Listed records section start
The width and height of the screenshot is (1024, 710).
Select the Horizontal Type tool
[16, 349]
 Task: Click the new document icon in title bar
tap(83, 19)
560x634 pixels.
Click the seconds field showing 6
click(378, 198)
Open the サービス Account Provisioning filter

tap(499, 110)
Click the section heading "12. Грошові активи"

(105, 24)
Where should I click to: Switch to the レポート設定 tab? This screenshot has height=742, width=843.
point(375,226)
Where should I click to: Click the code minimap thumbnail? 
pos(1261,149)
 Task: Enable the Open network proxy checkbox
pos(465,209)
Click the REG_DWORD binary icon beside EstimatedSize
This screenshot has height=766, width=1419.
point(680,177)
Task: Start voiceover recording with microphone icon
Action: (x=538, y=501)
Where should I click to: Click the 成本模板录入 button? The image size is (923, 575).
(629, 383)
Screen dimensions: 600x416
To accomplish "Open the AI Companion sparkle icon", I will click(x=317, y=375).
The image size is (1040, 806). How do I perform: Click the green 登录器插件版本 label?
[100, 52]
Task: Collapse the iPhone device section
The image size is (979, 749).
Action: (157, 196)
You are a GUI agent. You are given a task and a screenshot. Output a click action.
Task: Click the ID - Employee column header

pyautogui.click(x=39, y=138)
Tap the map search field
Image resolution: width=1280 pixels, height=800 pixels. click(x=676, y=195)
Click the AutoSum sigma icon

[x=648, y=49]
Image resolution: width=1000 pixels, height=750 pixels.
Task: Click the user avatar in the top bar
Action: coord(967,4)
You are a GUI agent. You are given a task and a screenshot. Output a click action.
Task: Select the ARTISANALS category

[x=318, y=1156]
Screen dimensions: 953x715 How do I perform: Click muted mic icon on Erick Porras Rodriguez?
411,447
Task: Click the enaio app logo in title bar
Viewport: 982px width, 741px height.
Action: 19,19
Listed records section end
Output the data exactly, in full.

## Output for this task
The width and height of the screenshot is (1024, 710).
Select the Horizontal Type tool
[16, 349]
 Task: Click the new document icon in title bar
tap(83, 19)
560x634 pixels.
Click the seconds field showing 6
click(378, 198)
Open the サービス Account Provisioning filter

tap(499, 110)
Click the section heading "12. Грошові активи"

(105, 24)
Where should I click to: Switch to the レポート設定 tab? This screenshot has height=742, width=843.
point(375,226)
Where should I click to: Click the code minimap thumbnail? 
pos(1261,149)
 Task: Enable the Open network proxy checkbox
pos(465,209)
Click the REG_DWORD binary icon beside EstimatedSize
This screenshot has height=766, width=1419.
point(680,177)
Task: Start voiceover recording with microphone icon
Action: (x=538, y=501)
Where should I click to: Click the 成本模板录入 button? The image size is (923, 575).
(629, 383)
Screen dimensions: 600x416
To accomplish "Open the AI Companion sparkle icon", I will click(x=317, y=375).
The image size is (1040, 806). How do I perform: Click the green 登录器插件版本 label?
[100, 52]
Task: Collapse the iPhone device section
The image size is (979, 749).
Action: (157, 196)
You are a GUI agent. You are given a task and a screenshot. Output a click action.
Task: Click the ID - Employee column header

pyautogui.click(x=39, y=138)
Tap the map search field
Image resolution: width=1280 pixels, height=800 pixels. click(x=676, y=195)
Click the AutoSum sigma icon

[x=648, y=49]
Image resolution: width=1000 pixels, height=750 pixels.
Task: Click the user avatar in the top bar
Action: coord(967,4)
You are a GUI agent. You are given a task and a screenshot. Output a click action.
Task: Select the ARTISANALS category

[x=318, y=1156]
Screen dimensions: 953x715 How do I perform: Click muted mic icon on Erick Porras Rodriguez?
411,447
Task: Click the enaio app logo in title bar
Viewport: 982px width, 741px height.
Action: 19,19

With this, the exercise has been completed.